Before we shot that sequence, yeah, it was maddening. There was a lot of thought that went into it, like what the hell do we do? How do we maintain this visually? But it was great. We were always going to prioritize the very tight close-ups and a shallow depth of field, so there’s a closeness and an intimacy. Also, even though you don’t really see the roads they’re driving past, we were looking for particular colors and textures, like layers of shade and light, so that there is a sense of life floating in all directions behind them at all times. It’s not to be fancy. It’s about capturing a certain feeling that I associate with adolescence especially.
It wasn’t really until we shot that first sequence where they’re driving along together, stuck in a car and meeting each other for the first time, whether I knew was actually going to work. I had bits written in the script that were cutaways of specific images of streetlife going on in the background, but that moment, those two sat in the car and started talking, we were running two cameras for that particular sequence, probably for logistical reasons and I don’t think it could be anywhere else other than right immediately next to them because I think we, as the viewer and as the filmmaker, need to be under Nikolai’s skin or Adam’s skin. From Nikolai’s perspective, it’s like Adam’s eyes are the entire world. Nothing else exists.
There’s things that are fleeting and somewhere in the background, and you have a sense of movement and everything is kind of hectic because you’re still like a distractable teenager and overwhelmed, but to you, this is the whole world. So I can’t really cut away to a church or a set of trash cans on the side of the road and maintain that in a way that feels respectful of your feelings and what you’re undergoing in that moment.

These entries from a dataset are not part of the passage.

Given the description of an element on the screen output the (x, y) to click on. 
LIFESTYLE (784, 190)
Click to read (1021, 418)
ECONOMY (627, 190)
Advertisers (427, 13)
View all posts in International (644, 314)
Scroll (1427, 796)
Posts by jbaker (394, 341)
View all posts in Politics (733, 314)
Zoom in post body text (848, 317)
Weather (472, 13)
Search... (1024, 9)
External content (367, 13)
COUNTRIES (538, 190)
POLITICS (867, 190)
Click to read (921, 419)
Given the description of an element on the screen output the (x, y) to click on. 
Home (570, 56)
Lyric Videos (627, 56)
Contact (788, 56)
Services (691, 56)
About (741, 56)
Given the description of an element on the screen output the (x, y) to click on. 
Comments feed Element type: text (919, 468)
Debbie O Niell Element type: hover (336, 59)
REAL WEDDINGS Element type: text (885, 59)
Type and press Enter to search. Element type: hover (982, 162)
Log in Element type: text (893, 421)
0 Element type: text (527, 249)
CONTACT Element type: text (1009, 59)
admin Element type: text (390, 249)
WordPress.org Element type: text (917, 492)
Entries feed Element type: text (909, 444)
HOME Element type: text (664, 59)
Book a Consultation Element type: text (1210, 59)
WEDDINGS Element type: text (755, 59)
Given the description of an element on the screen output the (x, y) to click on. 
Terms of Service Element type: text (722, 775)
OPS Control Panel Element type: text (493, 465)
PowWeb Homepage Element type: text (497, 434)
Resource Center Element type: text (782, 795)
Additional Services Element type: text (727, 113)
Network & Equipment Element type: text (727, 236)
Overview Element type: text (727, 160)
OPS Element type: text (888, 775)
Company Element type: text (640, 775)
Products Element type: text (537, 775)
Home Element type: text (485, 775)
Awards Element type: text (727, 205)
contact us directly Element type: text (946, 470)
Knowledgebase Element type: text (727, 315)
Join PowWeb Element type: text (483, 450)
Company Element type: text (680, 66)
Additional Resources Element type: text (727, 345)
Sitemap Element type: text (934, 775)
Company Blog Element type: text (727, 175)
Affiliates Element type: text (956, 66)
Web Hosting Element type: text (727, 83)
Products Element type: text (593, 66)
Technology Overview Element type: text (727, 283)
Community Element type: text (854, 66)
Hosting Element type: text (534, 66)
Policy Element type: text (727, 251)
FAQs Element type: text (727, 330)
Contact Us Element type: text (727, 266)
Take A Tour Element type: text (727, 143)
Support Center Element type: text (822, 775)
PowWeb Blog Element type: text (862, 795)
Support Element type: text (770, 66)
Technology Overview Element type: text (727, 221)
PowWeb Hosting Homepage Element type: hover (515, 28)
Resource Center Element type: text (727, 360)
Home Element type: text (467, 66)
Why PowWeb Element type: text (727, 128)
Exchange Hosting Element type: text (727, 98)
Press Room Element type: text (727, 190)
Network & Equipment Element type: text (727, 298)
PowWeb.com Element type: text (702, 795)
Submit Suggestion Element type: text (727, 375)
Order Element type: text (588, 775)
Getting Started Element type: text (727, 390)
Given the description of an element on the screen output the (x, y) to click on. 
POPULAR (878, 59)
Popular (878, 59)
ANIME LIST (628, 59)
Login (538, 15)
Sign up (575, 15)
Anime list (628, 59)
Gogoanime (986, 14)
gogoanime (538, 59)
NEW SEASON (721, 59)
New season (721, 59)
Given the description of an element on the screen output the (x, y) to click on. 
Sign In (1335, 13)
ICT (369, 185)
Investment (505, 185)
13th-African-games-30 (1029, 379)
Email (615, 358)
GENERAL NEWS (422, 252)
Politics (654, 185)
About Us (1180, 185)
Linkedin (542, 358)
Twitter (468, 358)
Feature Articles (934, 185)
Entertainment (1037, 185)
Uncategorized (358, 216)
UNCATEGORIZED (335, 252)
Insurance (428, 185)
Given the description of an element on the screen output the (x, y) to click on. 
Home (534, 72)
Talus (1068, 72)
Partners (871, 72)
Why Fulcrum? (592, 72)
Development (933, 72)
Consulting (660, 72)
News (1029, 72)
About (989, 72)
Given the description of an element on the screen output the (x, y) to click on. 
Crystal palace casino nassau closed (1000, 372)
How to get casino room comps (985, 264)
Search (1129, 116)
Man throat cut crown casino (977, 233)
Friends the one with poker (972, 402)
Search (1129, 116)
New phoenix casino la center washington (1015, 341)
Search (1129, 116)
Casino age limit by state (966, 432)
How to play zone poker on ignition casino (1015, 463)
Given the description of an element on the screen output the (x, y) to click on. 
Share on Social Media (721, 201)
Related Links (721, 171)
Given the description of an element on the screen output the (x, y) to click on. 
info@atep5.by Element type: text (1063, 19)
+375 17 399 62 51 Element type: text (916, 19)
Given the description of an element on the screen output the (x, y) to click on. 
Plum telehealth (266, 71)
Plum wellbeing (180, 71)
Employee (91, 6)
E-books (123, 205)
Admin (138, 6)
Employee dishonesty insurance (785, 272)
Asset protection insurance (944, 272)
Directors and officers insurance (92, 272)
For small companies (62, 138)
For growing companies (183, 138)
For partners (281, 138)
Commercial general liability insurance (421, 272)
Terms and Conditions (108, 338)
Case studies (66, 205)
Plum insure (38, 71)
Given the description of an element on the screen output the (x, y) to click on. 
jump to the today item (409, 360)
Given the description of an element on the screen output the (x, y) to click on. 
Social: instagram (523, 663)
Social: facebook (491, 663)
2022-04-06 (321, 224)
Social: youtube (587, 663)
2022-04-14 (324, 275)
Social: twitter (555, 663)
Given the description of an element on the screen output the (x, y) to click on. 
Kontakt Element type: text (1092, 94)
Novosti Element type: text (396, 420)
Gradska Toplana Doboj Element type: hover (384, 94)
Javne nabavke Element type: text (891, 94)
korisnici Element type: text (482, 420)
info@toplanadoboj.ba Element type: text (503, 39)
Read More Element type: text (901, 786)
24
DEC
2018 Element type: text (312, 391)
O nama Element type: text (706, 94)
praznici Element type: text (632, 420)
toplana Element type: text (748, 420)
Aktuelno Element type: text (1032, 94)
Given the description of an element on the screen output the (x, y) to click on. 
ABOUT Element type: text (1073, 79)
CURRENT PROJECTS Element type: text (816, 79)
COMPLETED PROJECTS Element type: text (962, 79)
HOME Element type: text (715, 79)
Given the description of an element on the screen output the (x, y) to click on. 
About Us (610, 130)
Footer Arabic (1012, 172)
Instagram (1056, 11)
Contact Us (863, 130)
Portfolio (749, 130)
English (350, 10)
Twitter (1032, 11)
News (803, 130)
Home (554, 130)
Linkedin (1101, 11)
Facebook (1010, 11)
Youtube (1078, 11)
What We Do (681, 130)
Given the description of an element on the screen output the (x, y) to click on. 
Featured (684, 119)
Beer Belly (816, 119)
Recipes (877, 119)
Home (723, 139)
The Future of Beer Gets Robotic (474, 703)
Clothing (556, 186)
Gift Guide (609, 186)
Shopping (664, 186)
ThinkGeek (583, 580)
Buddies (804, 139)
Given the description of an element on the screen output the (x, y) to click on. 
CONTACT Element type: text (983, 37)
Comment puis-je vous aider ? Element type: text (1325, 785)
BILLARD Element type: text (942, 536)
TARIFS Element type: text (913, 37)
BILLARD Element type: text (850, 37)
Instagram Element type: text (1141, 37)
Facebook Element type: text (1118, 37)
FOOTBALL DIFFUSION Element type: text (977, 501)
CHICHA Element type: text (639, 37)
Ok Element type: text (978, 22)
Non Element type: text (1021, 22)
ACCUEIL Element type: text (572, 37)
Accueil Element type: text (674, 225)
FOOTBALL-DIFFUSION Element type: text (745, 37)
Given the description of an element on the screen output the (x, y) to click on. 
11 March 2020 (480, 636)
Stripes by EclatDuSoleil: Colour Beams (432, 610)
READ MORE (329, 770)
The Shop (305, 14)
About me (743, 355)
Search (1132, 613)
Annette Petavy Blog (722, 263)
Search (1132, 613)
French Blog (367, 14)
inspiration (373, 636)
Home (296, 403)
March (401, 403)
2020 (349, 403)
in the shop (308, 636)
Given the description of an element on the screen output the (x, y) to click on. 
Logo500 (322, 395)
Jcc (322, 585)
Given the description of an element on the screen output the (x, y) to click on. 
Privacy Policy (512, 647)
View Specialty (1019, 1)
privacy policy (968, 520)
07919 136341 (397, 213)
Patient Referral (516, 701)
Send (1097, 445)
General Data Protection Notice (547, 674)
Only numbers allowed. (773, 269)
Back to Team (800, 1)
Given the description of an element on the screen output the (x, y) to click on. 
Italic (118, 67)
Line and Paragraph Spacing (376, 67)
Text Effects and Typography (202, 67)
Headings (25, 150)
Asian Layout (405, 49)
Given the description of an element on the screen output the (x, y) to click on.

So I let the characters and the actors and their gestures shape the scene, starting from that close-up and in this case, I already felt like this close-up has me covered, so we finished like three hours early that day we were filming. It was ridiculous because it just felt so electric between the two of them.
When “You Won’t Be Alone” had a bit of a curtailed release due to the pandemic, what’s it like to have this one getting out into the world in such a big way?
I wasn’t lucky with “You Won’t Be Alone” in that when it premiered at Sundance, that was online, but it was released theatrically and Focus was very generous and brought me here and I did attend some screenings. That was special and then there were some festivals I could attend and a lot of them I couldn’t, but only because I was shooting something else instead, which is the best problem to have in life. So I’ve had a little bit of it already, but [with] it happening again, it’s strange that it feels familiar at all. I’d kind of given up on any dream that felt like this years ago because it was unrealistic, so there’s a lot of pinch me moments. I’m here [in Los Angeles] with my husband who’s been with me since 2004, so he’s followed most of my filmmaking journey and he understands what it’s taken and he’s part of that experience. Both of us are just like, “how is this real right now?”
“Of An Age” opens on February 17th in limited release.